The main distinguishing factor is the materials used in creating the jewelry. Fine jewelry is unsurprisingly made from precious metals and is set with precious gemstones such as diamonds, rubies, emeralds, and sapphires. On the other hand, fashion jewelry is made from base metals and is set with commonplace stones such as synthetic gems. What constitutes a precious metal? Generally only a few precious metals are used for jewelry: gold and platinum. Of these two, gold is far and away the most popular, and for good reason.

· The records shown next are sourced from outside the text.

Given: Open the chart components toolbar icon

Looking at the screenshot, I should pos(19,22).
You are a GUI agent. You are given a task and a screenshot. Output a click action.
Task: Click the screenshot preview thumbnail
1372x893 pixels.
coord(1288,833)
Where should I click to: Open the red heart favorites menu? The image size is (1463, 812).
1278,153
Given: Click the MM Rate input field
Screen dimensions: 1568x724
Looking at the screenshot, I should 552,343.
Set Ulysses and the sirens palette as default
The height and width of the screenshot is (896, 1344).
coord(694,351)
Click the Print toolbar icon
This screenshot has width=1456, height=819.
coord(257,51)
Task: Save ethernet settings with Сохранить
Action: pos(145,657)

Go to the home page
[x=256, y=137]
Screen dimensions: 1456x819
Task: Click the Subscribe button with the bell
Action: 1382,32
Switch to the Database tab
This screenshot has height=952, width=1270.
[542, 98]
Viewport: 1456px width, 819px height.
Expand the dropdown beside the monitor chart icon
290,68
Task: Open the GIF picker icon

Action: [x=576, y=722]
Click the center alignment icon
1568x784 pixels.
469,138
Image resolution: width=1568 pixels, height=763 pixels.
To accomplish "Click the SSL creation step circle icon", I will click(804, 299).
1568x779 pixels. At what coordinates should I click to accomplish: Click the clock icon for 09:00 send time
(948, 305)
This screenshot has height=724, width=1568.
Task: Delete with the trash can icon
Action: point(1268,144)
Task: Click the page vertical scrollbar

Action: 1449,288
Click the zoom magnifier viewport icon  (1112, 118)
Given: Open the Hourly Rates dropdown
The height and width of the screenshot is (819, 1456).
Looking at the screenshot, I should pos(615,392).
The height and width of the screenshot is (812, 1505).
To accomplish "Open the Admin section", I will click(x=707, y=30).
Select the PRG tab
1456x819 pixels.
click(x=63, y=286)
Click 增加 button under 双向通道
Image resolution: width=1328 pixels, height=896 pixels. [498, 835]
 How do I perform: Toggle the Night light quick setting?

Check out What We Talk About When We Talk About Gold to learn more about what exactly “gold” means and why it’s the perfect metal for fine jewelry. Brass, with a myriad of platings, is far and away the most popular metal for fashion jewelry.Where a debate lies is silver. Most will classify it as a precious metal, and it is, but it is very commonly used for what I would call fashion jewelry. In my eyes, the eye test is more like “is this an heirloom?” If it is, then it’s fine jewelry, if it isn’t then it’s fashion jewelry. Westies & Co’s “Broken Image Link Chain” makes a statement but is definitely fine jewelry. It seeks to elevate the humble Netscape icon by casting it in solid 18K gold set with emeralds, sapphire, and pink tourmaline.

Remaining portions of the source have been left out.